SOURCE PASSAGE:
__________________________________________________
Among the other female performers to feature in the exhibition are the late Molly Weir, the comedy actress who shot to fame in the golden age of radio comedy in the 1940s and 50s, but is probably best remembered for starring in children’s TV show Rentaghost in the 70s and 80s.

Lulu, who was born in Stirlingshire in 1948, is perhaps a surprising inclusion in the exhibition, given her breakthrough into showbusiness was thanks to her singing talents, but between 1967 and 1985 she starred in no fewer than 14 of her own music and comedy programmes.

Exhibition curator Imogen Gibbon says: “We started off with the idea of looking at the history of entertainment in Scotland, as well knew we had quite a lot of material in our own archives. We didn’t just want to concentrate on the comedy greats, we wanted to look at some of the comedy actors and variety performers, particularly in the first half of the 20th century, when a lot of them had a number of talents.

“We decided to finish the exhibition in 1975 to coincide with Billy Connolly’s big breakthrough exhibition on Parkinson, but I’d certainly hope we could do at least another big exhibition covering the later years.”

Comedy historian Susan Morrison says: “A lot of the older comedians are almost completely forgotten about now and it’s amazing how many people you speak to who haven’t heard of Rikki Fulton or Chic Murray.

“Part of the problem is that it’s very difficult to find footage of a lot of the great comedians. The exhibition will hopefully do a lot to reintroduce them to people.”
__________________________________________________
MATERIAL PROVIDED:
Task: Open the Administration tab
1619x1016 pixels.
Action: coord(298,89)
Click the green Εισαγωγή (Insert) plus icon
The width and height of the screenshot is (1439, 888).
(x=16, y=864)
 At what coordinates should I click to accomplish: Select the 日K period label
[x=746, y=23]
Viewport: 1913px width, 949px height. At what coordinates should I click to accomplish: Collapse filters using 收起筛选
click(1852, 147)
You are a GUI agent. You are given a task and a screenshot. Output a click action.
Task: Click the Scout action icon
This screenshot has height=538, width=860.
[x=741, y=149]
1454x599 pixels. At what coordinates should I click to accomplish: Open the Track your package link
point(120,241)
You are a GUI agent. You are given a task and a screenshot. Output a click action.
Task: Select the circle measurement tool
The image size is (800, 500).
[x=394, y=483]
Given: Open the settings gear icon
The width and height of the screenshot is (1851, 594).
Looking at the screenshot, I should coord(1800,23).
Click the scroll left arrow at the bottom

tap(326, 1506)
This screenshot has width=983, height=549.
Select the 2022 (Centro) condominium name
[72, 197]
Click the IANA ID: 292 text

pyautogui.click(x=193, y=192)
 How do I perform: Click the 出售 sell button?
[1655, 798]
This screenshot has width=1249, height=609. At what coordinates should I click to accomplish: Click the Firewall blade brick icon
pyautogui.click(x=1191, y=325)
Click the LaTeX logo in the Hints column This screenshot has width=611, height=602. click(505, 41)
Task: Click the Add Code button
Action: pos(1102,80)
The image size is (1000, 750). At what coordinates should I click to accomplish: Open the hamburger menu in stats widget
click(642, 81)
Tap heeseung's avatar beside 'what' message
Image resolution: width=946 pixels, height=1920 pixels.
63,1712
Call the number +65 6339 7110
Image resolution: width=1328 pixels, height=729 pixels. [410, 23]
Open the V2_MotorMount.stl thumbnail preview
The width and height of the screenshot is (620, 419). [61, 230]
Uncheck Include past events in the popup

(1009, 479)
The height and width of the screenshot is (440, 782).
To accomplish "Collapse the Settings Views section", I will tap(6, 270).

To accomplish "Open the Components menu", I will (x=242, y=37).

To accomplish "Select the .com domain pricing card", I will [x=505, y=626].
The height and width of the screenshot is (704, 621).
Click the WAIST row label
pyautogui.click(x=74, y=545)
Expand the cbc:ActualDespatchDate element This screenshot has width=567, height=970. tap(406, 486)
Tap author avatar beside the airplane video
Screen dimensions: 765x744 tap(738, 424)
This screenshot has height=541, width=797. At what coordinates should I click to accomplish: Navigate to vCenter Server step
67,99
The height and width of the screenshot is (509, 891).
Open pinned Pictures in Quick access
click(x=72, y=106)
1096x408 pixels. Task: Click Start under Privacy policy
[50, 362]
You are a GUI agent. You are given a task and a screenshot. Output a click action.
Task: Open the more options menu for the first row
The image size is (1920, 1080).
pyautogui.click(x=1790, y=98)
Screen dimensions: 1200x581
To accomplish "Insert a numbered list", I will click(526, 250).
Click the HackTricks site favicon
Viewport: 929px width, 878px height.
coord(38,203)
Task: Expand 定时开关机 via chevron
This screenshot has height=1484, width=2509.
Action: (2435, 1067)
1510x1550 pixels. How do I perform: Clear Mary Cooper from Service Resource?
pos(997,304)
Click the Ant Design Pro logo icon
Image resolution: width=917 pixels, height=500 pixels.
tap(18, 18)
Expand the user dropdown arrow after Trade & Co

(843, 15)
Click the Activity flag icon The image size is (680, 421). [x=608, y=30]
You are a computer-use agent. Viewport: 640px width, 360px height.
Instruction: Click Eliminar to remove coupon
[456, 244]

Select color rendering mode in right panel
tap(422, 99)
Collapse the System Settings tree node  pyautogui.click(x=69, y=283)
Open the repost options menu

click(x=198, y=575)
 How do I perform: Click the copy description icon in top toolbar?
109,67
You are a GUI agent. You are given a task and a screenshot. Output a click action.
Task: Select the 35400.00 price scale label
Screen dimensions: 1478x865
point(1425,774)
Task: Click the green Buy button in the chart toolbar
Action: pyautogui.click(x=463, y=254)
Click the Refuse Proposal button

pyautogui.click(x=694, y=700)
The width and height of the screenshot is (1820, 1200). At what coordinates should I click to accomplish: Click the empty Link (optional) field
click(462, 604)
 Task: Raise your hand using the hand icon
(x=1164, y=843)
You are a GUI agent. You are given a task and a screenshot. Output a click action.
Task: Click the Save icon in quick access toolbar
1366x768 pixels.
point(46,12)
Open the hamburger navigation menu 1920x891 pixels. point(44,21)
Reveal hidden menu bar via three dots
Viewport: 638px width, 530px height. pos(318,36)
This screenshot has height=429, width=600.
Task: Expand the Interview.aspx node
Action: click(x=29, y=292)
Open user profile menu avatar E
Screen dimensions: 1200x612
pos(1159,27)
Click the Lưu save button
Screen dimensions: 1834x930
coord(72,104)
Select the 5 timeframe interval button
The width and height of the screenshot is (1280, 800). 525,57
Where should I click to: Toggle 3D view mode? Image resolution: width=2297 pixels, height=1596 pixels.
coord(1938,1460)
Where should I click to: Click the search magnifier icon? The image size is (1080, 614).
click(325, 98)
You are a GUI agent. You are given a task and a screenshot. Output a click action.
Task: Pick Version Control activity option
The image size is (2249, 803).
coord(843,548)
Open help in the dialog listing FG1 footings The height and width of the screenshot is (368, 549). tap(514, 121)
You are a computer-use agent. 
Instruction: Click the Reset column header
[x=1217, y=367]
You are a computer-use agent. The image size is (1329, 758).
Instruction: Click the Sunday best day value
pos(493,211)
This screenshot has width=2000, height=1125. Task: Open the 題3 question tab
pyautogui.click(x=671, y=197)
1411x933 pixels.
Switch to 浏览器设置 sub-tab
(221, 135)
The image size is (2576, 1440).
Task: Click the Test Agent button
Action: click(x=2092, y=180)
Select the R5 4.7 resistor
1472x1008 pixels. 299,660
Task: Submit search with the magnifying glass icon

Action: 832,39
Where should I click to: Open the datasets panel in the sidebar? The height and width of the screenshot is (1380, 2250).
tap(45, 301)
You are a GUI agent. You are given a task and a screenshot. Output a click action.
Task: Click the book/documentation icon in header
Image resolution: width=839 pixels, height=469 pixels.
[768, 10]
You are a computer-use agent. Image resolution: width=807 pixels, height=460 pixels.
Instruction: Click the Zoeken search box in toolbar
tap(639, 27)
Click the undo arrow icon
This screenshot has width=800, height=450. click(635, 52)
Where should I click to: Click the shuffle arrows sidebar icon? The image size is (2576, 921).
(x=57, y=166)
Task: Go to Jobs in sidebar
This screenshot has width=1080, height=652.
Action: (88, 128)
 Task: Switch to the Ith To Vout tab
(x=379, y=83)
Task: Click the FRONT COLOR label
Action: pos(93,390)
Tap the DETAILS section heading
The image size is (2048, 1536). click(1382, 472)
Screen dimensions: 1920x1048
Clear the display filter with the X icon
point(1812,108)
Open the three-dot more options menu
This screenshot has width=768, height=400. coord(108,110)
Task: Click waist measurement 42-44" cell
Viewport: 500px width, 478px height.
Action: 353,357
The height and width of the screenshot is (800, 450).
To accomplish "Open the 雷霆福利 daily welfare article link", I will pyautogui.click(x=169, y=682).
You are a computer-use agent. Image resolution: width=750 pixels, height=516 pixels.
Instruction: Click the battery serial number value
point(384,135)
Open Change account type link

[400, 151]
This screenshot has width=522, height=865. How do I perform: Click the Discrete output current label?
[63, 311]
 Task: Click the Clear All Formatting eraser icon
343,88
__________________________________________________
PROBLEM TO WORK ON: Print the part of the exhibition article starting with "Lulu, who was" and going on through "number of talents.", copying it word for word.

OUTPUT:
Lulu, who was born in Stirlingshire in 1948, is perhaps a surprising inclusion in the exhibition, given her breakthrough into showbusiness was thanks to her singing talents, but between 1967 and 1985 she starred in no fewer than 14 of her own music and comedy programmes.

Exhibition curator Imogen Gibbon says: “We started off with the idea of looking at the history of entertainment in Scotland, as well knew we had quite a lot of material in our own archives. We didn’t just want to concentrate on the comedy greats, we wanted to look at some of the comedy actors and variety performers, particularly in the first half of the 20th century, when a lot of them had a number of talents.